UPF is definitely responsible for the explosion in obesity.
Don’t mess with fibre or your microbiome will be cross.
Eat real food.
Roast Cauliflower with Beluga Lentils and Tahini Dressing
I met a friend at the market yesterday when I was piling cauliflowers into my basket.
What are you going to do with them, she said? Roast them, I replied.
How do you do that? she said.
I nearly called the emergency services.
How had she got through life with no roast cauliflower – I can barely manage a week without it.
And in case there are others suffering from this terrible deprivation, this is how you roast a cauliflower. I will not waste time with an ingredient list (cauliflower, olive oil, salt and pepper), anymore than an ambulance stops at red lights.
It's delicious on it's own, and also very good like this.
It's a really good main course or it goes well with things like roast chicken, salmon or cod.
Serves 4 people
200g Beluga black lentils – or other very small variety
A pinch of black peppercorns
A teaspoon each of cardamom and coriander seeds
1 roast cauliflower
2 – 3 teaspoons olive oil
Salt and pepper
For the dressing
1 tablespoon tahini
1 tablespoon yogurt
1 tablespoon balsamic vinegar
3 teaspoons olive oil
Water – about 50 – 80ml
Salt and pepper
To serve
Parsley
Pomegranate seeds
For the cauliflower
Preheat oven to 200º / 400f° / fan 180º / gas mark 6
Take a cauliflower, cut it in half, and break or cut it into smallish florets.
Put it into a big bowl and add a good few grindings of salt and pepper; drizzle over 3 teaspoons of olive oil.
Mix well with your hands to make sure that the cauliflower is well coated with the oil and salt and pepper.
Add some cumin seeds if you are in the mood.
Lay florets on a baking tray and roast for about 40 minutes – turning them over half way – until cauliflower is tender and golden.
For the rest
Cook the lentils in plenty of water with the whole spices and a teaspoon of salt until they are just done – about 20 – 30 minutes.
Drain well, and put in a bowl to add the olive oil and more salt if necessary.
Whisk together the tahini, yogurt, and balsamic vinegar until smooth; add water until it is the consistency of single cream; season with salt and pepper.

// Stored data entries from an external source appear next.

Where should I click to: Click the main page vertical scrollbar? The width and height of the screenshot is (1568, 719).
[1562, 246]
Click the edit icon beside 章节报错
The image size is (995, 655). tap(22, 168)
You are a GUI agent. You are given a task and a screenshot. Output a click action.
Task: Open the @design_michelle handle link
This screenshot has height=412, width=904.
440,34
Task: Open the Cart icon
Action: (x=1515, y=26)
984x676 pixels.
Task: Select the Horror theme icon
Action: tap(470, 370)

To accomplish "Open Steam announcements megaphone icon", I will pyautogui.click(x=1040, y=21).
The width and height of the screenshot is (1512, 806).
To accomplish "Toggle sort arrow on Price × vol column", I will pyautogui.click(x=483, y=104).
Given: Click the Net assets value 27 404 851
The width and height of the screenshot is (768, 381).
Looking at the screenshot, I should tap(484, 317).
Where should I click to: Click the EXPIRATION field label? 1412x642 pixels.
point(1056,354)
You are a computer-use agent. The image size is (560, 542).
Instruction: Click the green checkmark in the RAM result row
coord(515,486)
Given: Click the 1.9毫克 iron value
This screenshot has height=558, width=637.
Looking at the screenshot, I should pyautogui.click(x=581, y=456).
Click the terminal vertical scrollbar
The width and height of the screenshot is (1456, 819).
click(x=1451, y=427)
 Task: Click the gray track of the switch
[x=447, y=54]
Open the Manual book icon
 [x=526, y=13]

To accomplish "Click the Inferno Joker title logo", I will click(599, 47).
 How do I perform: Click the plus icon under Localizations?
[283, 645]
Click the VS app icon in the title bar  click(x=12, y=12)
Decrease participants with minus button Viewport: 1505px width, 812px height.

Transfer the lentils to a shallow dish or platter.
Arrange the roast cauliflower on top, and drizzle the tahini dressing over it.
Sprinkle over a handful of pomegranate seeds and some chopped parsley if you feel like it.
Serve hot, warm, or room temperature.
Serve with a green salad and perhaps some roast red peppers. .
Diva notes
Lentils
It is very important that the lentils are small – If you can't find Beluga, use Le Puy, Castelluccio, or any other small ones you can find.
I always cook lentils with whole spices – they provide little taste bombs when you bite into them, which is very delightful.
If you are short of time, use a tin.
Yogurt
The dressing is nicest if you use rich, creamy Greek yogurt. This is not the ultra-downsizing choice – that would be fat-free yogurt. But that is currently being tried at The Hague for crimes against taste buds. A compromise would be full-fat, but not full-fat Greek.
Roasting Cauliflowers
Cauliflowers shrink when you cook them; what looks a lot on the chopping board can look a bit paltry on the serving dish, so cook more than you think you need.
Omg, how did you know I picked up a cauliflower this morning? This will be dinner on Wednesday night. I’m another one who has never roast cauliflower either and I’m looking forward to trying this recipe. I’ve list the 1.5kg gained in Seville and want to lose another kilo at least before Christmas. I’ve promised myself a week of feasting without too many restrictions and then back to it.
Many years ago I lived on home made smoothies using frozen fruit. That stopped when I found out about the sugar content.
BTW, if fat free yogurt is on trial, quark must be in hiding.